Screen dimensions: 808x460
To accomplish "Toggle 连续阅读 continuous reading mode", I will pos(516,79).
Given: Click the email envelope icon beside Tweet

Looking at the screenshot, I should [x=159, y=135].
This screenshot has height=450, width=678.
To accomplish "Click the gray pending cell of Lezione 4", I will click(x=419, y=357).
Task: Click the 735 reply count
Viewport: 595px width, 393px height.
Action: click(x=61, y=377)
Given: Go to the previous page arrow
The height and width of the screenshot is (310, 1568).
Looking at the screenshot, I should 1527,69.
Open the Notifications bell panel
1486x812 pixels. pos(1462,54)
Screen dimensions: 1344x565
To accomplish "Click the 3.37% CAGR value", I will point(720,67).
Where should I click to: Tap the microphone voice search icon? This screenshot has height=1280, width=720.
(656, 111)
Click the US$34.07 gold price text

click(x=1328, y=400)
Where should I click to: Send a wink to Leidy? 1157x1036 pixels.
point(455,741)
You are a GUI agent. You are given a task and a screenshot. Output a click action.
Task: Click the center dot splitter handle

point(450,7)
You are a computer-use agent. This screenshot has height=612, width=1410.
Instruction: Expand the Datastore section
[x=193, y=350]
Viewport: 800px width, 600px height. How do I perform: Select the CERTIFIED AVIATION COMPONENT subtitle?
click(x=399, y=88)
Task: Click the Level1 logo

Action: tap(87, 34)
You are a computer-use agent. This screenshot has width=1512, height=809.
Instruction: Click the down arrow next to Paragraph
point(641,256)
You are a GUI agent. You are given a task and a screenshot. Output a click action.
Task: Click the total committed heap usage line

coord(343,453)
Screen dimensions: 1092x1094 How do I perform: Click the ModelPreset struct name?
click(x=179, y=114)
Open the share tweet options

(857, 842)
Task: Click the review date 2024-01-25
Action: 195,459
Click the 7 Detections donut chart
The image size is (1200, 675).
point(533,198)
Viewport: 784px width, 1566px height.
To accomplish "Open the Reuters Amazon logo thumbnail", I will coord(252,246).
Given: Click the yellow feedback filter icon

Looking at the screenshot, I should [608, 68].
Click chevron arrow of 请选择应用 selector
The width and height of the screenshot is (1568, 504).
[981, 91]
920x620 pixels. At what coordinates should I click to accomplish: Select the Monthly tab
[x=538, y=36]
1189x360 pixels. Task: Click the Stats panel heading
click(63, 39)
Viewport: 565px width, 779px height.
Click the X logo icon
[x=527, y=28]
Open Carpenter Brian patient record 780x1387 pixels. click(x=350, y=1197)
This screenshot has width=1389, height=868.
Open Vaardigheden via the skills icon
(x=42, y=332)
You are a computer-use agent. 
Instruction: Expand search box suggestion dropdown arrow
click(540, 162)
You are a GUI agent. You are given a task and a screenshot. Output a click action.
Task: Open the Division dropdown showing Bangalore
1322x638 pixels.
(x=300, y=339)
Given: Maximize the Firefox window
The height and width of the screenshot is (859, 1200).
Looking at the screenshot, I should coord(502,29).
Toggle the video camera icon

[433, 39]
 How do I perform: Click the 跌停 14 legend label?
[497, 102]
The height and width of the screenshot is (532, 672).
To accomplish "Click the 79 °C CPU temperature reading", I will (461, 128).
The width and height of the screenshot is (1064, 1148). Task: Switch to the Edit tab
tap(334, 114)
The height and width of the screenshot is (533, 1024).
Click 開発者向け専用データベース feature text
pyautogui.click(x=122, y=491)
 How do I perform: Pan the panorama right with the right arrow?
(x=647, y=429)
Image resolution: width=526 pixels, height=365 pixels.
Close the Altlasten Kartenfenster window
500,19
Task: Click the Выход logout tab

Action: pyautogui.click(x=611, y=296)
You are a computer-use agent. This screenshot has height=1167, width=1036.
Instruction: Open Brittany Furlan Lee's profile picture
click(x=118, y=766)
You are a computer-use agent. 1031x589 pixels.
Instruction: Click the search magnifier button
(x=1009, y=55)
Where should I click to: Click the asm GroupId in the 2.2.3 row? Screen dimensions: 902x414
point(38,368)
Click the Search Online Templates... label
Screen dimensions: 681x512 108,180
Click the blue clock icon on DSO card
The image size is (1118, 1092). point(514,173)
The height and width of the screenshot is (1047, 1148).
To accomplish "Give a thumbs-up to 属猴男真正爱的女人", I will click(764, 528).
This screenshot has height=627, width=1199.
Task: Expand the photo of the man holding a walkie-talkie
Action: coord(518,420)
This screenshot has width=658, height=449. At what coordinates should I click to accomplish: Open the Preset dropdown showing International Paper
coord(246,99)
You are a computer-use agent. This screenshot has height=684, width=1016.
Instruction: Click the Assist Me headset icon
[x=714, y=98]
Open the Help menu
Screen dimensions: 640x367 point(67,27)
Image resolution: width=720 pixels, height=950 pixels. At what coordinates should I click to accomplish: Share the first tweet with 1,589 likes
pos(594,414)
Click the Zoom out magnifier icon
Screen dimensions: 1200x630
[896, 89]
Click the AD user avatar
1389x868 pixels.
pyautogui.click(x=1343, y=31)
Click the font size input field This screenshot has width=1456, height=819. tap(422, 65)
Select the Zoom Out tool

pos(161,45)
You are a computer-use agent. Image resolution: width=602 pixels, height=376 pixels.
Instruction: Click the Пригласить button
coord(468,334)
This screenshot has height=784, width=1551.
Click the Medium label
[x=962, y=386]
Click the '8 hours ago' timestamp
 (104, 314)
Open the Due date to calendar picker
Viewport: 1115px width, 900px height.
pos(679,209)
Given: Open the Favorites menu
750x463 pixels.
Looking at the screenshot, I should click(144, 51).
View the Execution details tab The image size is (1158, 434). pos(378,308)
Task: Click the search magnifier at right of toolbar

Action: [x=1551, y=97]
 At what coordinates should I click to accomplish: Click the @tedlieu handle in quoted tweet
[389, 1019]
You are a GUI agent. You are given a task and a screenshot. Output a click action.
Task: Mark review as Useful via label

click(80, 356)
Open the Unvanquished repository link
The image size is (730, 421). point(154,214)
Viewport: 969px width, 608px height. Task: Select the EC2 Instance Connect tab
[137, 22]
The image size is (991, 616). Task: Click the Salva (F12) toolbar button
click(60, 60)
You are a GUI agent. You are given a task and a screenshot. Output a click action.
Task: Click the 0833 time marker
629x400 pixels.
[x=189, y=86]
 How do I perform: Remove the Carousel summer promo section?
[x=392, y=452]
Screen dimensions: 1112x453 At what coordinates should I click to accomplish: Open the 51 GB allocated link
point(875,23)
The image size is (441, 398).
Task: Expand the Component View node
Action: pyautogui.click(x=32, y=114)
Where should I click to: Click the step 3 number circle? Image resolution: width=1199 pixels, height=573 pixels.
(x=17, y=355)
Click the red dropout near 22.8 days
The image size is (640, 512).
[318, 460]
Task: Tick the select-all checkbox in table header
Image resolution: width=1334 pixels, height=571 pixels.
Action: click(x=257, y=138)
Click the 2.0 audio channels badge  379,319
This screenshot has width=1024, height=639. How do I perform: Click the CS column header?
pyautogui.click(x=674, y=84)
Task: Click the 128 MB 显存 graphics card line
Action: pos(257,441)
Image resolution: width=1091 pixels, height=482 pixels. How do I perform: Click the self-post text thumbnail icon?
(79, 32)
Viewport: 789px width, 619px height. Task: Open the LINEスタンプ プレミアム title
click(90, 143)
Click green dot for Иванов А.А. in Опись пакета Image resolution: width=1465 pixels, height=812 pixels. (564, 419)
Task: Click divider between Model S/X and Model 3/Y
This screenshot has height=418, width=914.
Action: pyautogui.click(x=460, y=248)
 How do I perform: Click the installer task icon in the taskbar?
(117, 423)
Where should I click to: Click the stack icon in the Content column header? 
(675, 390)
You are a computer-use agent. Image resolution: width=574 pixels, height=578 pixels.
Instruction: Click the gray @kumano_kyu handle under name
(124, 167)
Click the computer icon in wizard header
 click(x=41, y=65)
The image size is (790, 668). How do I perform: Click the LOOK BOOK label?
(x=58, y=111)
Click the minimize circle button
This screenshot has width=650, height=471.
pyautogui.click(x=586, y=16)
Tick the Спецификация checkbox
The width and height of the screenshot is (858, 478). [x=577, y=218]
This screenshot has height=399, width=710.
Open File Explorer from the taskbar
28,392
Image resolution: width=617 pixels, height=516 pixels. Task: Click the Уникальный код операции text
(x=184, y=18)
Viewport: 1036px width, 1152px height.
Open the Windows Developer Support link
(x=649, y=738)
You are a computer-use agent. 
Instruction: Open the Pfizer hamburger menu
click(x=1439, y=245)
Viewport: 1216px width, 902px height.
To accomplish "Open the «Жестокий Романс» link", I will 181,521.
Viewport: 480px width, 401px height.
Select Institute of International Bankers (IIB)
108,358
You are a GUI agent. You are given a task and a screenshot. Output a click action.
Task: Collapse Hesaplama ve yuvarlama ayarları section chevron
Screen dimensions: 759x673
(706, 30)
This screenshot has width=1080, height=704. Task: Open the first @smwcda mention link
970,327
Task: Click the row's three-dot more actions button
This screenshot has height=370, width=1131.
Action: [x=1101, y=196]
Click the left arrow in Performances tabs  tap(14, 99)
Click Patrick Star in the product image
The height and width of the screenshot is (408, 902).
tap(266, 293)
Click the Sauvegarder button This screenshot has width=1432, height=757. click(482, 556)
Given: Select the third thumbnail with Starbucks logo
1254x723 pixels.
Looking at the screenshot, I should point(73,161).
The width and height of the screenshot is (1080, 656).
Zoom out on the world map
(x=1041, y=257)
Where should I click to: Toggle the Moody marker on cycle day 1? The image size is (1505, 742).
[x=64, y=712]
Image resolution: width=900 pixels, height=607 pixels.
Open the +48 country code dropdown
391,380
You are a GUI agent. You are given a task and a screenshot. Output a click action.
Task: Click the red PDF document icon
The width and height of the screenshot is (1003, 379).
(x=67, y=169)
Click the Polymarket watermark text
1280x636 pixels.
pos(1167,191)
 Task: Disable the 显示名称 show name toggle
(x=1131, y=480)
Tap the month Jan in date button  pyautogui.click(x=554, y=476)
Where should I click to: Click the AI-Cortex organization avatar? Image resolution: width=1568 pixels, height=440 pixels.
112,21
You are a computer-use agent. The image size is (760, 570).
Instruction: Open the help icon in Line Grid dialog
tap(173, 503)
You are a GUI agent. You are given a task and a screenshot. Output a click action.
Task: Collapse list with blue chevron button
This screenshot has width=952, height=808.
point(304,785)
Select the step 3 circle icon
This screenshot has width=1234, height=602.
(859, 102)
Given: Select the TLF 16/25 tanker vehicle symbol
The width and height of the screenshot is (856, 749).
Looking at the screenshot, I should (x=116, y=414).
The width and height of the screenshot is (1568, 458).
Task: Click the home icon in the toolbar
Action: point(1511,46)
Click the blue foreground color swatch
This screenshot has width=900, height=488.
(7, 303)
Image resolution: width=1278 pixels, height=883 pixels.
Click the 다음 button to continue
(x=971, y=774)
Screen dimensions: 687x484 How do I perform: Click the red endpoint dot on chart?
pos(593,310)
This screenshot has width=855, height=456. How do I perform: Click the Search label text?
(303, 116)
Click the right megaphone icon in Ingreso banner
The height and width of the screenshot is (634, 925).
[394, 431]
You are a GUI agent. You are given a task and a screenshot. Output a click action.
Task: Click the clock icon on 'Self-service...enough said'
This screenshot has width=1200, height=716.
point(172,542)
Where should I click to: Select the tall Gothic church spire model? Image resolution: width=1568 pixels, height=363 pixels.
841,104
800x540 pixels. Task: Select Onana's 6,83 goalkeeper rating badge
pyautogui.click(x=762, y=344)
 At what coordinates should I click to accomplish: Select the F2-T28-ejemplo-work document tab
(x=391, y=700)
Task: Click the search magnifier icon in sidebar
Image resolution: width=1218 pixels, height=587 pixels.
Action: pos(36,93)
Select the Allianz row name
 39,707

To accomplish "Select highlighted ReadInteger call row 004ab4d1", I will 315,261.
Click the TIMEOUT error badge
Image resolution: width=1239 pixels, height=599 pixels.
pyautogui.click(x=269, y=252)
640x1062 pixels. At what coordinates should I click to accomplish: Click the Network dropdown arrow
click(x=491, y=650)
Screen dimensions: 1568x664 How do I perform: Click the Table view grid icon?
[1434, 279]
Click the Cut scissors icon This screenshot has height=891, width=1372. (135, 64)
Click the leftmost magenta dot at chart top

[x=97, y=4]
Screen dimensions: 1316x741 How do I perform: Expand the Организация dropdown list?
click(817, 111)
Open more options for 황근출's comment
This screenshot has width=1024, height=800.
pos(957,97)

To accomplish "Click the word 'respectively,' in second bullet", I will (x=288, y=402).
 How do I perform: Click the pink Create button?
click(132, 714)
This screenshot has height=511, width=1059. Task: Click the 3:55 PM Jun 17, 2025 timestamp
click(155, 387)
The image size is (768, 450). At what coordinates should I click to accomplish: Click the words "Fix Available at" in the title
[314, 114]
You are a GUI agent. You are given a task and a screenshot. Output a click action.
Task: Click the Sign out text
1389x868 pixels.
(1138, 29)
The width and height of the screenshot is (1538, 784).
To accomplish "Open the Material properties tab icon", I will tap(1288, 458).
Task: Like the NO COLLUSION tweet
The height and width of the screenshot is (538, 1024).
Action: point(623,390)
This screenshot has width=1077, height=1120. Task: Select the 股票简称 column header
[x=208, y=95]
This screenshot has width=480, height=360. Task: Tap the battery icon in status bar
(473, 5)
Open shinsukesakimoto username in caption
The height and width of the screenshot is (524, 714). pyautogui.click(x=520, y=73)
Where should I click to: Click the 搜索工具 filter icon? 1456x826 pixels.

[Aim of the task]:
Write out every line of the data that holds the word "reading".

[Result]:
To accomplish "Toggle 连续阅读 continuous reading mode", I will pos(516,79).
To accomplish "Click the 79 °C CPU temperature reading", I will (461, 128).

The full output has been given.